─── DATA FOR PROCESSING
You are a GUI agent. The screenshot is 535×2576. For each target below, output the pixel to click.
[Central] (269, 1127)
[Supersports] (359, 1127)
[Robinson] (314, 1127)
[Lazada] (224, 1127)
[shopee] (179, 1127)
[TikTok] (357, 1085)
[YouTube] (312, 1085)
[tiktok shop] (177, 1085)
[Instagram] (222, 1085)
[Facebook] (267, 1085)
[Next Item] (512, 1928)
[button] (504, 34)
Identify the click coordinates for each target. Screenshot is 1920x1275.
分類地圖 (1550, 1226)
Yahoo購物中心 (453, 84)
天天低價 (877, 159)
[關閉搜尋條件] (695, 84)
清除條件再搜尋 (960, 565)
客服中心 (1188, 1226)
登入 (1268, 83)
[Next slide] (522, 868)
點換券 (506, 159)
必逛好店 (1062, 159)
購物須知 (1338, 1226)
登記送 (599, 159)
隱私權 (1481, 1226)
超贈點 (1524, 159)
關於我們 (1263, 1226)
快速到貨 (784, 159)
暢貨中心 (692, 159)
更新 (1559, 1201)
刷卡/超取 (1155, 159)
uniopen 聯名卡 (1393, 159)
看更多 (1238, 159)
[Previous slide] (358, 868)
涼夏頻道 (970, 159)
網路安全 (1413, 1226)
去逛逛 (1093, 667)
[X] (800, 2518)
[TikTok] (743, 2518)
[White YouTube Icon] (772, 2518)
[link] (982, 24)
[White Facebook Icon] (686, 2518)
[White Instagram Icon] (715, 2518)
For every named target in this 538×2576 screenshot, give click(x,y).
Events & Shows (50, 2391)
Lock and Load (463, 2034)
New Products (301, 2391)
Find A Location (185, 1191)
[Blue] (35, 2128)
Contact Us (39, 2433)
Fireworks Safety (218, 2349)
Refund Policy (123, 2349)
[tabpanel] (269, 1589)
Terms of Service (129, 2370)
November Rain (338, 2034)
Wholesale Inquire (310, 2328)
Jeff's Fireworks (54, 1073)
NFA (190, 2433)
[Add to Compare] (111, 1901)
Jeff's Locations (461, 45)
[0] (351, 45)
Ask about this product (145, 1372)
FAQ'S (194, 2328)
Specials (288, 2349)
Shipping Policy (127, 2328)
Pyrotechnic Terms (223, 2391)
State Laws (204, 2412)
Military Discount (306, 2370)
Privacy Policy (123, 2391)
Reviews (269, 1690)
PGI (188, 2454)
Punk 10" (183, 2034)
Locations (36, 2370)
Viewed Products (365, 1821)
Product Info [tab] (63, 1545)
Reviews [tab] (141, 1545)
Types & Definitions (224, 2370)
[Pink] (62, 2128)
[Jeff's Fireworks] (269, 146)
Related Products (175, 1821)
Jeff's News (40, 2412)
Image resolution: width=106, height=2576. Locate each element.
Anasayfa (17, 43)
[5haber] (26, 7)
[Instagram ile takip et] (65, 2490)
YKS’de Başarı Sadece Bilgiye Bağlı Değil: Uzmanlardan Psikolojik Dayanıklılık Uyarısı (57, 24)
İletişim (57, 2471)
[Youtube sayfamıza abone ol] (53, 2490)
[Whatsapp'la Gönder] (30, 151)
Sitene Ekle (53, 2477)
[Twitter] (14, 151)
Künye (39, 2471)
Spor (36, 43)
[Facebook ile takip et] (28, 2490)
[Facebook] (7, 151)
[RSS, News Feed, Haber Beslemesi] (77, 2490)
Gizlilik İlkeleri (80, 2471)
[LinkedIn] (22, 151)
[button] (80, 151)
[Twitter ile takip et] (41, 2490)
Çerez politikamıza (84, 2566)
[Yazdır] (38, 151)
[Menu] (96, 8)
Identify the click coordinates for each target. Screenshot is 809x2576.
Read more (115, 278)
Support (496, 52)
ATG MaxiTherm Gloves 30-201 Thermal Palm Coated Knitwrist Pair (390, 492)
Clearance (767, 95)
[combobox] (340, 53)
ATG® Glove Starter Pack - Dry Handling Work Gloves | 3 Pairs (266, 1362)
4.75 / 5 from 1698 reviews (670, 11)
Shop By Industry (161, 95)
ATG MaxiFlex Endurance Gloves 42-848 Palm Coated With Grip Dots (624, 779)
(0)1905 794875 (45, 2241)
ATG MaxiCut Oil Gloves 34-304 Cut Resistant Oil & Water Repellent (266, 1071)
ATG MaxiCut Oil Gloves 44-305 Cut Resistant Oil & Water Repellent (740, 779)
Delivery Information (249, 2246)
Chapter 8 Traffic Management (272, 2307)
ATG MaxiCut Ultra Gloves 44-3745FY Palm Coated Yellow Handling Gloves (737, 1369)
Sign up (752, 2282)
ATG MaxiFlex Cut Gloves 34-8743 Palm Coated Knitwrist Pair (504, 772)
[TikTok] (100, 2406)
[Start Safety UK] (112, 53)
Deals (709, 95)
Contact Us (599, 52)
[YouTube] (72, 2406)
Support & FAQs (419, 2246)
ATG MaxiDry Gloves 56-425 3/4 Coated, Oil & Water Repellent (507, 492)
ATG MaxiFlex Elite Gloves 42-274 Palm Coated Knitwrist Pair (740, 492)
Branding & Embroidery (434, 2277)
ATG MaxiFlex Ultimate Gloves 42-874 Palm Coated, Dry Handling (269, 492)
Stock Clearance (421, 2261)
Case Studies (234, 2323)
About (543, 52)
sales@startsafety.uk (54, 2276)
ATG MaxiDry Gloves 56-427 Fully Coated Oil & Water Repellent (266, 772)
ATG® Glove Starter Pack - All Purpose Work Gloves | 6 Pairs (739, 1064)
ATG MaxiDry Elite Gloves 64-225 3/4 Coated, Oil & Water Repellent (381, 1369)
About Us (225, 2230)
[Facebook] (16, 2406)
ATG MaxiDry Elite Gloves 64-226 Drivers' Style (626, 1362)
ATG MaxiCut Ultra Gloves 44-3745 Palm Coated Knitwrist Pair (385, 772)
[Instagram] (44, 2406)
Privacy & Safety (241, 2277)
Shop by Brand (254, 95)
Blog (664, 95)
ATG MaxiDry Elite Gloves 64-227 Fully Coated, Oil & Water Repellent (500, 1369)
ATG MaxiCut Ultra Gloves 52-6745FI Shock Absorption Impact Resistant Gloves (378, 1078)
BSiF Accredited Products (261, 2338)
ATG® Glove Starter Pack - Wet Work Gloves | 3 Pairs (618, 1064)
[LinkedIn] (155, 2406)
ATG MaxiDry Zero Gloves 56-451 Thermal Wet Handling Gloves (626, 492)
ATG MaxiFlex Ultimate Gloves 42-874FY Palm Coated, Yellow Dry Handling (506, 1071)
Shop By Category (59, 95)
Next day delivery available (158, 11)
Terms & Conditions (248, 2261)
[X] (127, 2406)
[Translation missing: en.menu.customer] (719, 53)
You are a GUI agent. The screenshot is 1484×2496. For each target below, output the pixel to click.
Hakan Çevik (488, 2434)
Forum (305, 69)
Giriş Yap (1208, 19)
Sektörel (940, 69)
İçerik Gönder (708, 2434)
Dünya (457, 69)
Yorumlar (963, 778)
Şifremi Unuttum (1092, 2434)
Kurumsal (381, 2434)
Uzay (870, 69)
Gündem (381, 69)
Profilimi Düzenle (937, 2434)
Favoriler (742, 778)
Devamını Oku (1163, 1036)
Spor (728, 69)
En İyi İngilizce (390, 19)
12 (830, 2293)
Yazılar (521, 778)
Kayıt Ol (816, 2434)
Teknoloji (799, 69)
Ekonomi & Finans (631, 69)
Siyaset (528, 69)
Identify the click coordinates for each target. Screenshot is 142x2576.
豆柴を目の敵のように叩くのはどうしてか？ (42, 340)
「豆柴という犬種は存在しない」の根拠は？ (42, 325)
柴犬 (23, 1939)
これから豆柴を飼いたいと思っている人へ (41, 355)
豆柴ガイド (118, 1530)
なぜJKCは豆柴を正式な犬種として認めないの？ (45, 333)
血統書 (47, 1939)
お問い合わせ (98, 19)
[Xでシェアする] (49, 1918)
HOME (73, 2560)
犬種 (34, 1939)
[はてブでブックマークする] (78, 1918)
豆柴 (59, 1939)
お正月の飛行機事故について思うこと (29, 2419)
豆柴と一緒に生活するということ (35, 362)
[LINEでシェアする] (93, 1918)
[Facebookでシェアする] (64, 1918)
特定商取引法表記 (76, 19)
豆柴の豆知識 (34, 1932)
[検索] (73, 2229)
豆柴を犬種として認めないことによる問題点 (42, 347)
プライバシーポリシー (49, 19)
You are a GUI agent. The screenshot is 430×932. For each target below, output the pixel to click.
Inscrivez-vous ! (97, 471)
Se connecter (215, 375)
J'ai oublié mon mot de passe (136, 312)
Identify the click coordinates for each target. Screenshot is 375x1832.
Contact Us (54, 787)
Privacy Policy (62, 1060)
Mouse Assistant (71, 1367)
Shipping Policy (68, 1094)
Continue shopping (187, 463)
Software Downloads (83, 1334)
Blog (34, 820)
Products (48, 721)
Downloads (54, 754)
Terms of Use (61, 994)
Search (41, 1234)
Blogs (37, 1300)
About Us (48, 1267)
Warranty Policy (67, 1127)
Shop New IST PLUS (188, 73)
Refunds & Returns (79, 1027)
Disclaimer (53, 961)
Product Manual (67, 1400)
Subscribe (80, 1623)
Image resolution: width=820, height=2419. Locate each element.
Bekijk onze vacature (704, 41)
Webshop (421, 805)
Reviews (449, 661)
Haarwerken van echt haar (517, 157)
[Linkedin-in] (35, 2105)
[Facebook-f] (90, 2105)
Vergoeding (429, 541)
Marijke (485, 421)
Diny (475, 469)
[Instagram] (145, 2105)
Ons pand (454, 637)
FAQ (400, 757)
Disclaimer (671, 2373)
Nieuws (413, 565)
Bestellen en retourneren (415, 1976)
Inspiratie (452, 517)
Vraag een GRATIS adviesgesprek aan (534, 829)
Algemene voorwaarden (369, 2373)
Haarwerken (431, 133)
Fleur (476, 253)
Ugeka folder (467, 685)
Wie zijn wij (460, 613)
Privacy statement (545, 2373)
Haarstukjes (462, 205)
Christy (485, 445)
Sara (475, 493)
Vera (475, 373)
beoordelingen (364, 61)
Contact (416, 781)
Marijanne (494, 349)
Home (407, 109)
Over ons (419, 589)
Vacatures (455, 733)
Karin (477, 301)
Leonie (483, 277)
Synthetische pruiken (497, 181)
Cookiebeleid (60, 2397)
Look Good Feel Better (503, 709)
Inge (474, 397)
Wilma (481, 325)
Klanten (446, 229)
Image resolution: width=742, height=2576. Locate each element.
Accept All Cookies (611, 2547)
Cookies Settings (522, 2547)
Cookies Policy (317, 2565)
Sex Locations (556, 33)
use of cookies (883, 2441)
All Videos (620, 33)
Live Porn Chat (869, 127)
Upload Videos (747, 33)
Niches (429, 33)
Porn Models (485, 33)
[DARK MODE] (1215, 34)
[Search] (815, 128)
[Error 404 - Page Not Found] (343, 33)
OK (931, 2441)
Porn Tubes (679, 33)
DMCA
──────
■ ACTIVITY:
Within the data above, the span starting at the line containing "Image resolution: width=742, height=2576." and ending at the line containing "Porn Models (485, 33)" is to be retyped exactly, with no other lines.

■ SOLUTION FOR THIS PROBLEM:
Image resolution: width=742, height=2576. Locate each element.
Accept All Cookies (611, 2547)
Cookies Settings (522, 2547)
Cookies Policy (317, 2565)
Sex Locations (556, 33)
use of cookies (883, 2441)
All Videos (620, 33)
Live Porn Chat (869, 127)
Upload Videos (747, 33)
Niches (429, 33)
Porn Models (485, 33)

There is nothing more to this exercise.